Friday, February 18, 2011

What a Rush! Star is crazy good in 'Madman'

Geoffrey Rush is insanely great at acting crazy. He proves it nightly at the Brooklyn Academy of Music with his wacky and wonderfully touching tour de force in "The Diary of a Madman."

The play is drawn from a Nikolai Gogol story set in mid-19th-century Russia. As in that short work, the action unfolds as journal entries - some lengthy, some tweet-size - of Aksenti Poprishchin (Rush), a low-level paper-pusher in St. Petersburg.

The view from the drone's crummy attic window provides a concise lay of the land in this sprawling bureaucratic capital: "Palace. Office. Palace. Office. Office. Office."

Thanks to his mind-numbing work and a soul-crushing dead-end infatuation with the boss' daughter, Poprishchin is losing his grip on reality.

And, the point is, he's not alone.

As his delusions deepen, Poprishchin believes he hears dogs talking and follows them to fetch letters they've written. He also convinces himself that he is the heir to the throne of Spain. He is taken away - not to be fitted for a coronation robe, but a straitjacket.

The show marks a sort of full-circle for Rush and director Neil Armfield, a longtime collaborator and outgoing head of the Belvoir Theatre in Sydney, Australia, where this "Madman" began.

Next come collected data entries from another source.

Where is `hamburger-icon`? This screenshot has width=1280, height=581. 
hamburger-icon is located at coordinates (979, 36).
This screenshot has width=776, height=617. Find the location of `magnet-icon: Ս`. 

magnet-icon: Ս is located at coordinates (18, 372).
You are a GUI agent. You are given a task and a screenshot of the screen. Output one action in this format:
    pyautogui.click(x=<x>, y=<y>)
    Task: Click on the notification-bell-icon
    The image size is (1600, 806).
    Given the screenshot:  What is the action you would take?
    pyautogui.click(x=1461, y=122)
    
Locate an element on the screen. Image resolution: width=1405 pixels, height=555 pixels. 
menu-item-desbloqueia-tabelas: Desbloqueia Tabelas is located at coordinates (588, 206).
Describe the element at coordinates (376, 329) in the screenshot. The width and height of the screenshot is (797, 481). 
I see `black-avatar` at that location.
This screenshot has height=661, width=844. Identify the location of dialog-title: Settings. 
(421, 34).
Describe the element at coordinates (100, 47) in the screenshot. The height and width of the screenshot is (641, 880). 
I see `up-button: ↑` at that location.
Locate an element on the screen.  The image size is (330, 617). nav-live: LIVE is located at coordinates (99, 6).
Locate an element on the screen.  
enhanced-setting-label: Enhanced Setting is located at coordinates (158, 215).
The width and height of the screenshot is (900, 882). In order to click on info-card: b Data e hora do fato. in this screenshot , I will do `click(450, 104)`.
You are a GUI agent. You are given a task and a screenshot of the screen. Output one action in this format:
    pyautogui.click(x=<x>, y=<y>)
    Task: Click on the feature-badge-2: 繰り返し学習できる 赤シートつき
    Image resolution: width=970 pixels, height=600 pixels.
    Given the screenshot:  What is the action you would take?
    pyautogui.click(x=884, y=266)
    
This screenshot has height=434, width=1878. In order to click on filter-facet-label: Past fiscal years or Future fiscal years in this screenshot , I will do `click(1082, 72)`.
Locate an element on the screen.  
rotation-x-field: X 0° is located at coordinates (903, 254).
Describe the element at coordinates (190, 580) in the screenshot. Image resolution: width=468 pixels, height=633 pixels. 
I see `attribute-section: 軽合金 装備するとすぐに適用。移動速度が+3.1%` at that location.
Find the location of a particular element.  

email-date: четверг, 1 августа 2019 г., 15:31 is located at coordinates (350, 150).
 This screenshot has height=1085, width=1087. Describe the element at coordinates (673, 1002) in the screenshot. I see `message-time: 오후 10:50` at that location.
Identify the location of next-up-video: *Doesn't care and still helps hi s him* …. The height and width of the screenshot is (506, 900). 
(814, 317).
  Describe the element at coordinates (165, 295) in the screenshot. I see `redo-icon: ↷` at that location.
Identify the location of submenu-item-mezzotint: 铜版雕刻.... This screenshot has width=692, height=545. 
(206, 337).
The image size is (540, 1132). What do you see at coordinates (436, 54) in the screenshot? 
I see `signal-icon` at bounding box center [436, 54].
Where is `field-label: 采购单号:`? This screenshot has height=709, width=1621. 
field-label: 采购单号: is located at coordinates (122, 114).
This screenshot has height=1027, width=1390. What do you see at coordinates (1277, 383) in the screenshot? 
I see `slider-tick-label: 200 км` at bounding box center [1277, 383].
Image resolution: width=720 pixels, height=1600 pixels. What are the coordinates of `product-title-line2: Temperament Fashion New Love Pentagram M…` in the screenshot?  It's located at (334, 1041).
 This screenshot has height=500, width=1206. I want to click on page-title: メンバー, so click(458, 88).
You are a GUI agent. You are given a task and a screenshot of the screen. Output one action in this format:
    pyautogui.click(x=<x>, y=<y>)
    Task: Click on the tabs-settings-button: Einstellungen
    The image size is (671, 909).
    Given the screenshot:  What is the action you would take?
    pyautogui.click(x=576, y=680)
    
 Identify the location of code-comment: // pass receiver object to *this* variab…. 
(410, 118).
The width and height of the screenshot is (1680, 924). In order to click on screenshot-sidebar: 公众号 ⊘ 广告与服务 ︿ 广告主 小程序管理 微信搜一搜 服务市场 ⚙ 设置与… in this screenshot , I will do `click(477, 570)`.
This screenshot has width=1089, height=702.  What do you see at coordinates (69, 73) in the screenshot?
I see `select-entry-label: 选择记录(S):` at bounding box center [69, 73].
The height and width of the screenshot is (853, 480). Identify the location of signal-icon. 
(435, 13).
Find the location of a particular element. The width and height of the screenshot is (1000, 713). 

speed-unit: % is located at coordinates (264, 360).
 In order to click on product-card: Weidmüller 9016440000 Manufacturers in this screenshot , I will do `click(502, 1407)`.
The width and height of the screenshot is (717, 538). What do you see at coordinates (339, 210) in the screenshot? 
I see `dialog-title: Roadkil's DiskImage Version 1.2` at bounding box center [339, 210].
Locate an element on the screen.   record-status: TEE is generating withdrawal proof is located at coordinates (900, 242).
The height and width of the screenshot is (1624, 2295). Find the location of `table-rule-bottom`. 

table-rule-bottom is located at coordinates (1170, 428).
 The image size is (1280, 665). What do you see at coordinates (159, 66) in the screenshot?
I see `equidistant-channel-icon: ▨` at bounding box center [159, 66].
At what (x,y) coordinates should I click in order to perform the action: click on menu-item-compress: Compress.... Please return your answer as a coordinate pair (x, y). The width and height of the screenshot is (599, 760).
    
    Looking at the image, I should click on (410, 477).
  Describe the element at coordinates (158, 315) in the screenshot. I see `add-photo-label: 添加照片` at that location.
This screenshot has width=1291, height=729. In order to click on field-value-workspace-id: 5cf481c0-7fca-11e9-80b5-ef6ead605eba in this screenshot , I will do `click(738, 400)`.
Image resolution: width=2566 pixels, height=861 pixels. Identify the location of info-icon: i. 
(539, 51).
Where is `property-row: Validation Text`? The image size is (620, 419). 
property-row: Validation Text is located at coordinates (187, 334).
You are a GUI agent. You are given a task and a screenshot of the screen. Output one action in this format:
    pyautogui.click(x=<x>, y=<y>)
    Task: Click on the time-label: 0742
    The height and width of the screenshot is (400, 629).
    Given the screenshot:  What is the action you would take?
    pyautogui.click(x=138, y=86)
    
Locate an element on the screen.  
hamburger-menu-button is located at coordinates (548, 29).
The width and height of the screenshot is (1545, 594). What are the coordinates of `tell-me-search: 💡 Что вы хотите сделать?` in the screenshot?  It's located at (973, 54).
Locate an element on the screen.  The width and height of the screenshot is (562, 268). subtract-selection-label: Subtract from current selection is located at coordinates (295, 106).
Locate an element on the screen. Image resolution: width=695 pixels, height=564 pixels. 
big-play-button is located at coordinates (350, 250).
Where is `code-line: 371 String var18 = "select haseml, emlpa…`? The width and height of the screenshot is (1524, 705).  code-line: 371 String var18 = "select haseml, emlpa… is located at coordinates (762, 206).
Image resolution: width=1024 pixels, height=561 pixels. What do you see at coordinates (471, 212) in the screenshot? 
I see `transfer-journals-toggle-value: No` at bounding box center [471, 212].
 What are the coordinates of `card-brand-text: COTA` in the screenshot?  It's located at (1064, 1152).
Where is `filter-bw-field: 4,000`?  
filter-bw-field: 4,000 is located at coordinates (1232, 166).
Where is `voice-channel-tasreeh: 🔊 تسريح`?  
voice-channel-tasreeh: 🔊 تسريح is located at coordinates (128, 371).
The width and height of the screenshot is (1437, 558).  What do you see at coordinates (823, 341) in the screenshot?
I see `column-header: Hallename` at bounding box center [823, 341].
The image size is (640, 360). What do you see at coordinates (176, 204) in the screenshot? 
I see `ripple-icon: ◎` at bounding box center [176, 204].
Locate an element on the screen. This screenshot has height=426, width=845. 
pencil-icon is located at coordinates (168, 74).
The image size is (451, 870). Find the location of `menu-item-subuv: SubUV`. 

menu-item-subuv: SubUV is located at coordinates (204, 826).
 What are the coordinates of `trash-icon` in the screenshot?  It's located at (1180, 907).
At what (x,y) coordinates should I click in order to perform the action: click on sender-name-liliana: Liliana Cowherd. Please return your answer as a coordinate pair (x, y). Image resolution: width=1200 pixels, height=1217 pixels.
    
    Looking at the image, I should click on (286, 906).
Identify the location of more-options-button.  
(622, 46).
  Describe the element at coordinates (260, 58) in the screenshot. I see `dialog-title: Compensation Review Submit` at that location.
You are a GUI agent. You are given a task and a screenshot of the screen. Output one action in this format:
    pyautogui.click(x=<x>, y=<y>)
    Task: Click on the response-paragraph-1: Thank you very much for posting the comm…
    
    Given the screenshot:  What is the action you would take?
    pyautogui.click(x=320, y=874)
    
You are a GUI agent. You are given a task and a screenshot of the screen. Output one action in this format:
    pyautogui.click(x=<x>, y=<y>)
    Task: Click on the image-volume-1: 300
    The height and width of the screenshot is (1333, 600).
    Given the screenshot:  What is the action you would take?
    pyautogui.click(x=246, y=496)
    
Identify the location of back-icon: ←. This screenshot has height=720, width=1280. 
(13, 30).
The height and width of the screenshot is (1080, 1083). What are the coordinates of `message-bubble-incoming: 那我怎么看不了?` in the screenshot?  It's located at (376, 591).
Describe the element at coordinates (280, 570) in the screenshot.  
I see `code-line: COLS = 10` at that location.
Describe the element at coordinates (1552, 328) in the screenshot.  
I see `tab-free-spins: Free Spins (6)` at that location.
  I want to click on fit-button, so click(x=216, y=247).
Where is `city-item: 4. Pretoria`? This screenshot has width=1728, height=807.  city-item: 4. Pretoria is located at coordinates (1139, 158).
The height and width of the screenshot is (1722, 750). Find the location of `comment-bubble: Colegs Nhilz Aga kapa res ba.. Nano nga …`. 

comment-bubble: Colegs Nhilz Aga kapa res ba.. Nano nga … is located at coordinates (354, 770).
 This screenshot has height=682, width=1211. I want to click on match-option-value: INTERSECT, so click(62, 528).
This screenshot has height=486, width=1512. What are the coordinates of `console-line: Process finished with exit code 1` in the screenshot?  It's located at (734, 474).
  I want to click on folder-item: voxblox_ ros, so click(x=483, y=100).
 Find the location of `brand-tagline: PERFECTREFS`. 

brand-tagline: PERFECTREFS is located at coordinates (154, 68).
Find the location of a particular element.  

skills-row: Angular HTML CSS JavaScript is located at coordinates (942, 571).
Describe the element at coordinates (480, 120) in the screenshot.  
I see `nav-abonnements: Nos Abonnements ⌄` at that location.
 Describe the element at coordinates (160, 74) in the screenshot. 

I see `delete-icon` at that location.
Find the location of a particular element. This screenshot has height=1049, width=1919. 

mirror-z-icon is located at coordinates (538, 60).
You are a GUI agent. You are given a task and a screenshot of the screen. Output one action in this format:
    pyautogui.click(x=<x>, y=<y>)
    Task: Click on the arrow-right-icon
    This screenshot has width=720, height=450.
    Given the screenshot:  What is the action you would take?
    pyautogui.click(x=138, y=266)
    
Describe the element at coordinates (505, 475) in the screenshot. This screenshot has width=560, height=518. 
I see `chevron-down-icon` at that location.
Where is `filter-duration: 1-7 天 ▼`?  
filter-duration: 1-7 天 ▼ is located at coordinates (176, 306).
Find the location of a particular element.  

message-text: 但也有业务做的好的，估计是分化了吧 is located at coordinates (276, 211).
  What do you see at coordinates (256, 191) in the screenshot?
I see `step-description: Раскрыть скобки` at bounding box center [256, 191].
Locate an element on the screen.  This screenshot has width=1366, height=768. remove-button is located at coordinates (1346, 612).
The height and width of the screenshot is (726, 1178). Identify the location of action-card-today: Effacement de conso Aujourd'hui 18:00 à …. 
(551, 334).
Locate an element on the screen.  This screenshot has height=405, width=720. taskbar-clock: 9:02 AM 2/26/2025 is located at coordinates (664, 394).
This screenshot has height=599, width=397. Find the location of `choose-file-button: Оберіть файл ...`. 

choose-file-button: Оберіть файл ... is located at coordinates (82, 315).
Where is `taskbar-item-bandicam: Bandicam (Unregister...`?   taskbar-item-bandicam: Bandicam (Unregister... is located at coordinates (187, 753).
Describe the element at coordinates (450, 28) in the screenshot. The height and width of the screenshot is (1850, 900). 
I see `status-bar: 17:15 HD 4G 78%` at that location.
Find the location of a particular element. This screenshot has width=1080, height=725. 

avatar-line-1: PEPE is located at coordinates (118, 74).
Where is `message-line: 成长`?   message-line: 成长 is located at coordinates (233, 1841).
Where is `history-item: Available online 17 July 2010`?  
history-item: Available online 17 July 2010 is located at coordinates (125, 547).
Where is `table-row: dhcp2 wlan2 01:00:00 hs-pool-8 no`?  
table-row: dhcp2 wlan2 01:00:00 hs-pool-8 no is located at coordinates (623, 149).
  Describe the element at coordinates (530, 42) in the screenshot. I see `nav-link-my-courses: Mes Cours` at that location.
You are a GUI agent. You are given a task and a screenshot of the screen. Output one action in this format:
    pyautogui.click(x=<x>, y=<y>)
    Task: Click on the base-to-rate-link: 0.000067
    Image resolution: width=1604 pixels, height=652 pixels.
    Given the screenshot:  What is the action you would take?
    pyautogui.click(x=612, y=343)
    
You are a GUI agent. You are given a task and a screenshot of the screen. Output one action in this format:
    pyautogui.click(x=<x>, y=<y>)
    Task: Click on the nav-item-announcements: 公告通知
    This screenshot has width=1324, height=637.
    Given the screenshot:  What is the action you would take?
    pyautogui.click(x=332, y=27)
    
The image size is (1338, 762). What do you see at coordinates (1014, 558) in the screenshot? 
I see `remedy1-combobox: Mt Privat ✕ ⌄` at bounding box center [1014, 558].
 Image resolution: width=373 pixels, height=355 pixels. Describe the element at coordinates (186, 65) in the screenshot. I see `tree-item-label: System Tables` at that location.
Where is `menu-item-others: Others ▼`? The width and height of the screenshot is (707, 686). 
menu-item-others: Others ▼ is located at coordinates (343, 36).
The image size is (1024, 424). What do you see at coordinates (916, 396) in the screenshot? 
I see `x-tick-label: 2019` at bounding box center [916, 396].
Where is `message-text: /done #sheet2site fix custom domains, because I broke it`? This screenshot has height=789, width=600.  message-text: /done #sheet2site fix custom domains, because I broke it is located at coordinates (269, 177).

Working together from an adaptation by David Holman some 22 years ago, they concocted the show to delight themselves. It caused a stir, launched their careers and led to Rush's Oscar-winning role in "Shine."

If you saw Rush in his 2009 Tony-winning turn as a dying  monarch in "Exit the King," which Armfield directed, you already know the actor is a one-of-a-kind artist - an elasticized living cartoon who looks out-of-control but is always fully in control. His wild eyes, flailing arms and nutty gestures can go from hilarious to heartbreaking in a beat.

Rush has help onstage. Yael Stone is quite moving in three small roles: a Finnish cleaning woman who can't speak Poprishchin's language but still understands him; the unattainable girl he loves, and a bald-headed bedlamite.

In a bright stroke, Paul Cutlan and Erkki Veltheim are offstage musicians whose playing becomes an integral part of Poprishchin's conversation. Also deepening the atmosphere are Tess Schofield's ragtag costumes, Catherine Martin's colorfully exaggerated attic set and Mark Shelton's shadow-casting lighting.

Rush's performance outshines the play. At times, the production gets repetitious and long-winded. Nonetheless, this is a "Diary" to be savored and a descent that's actually uplifting.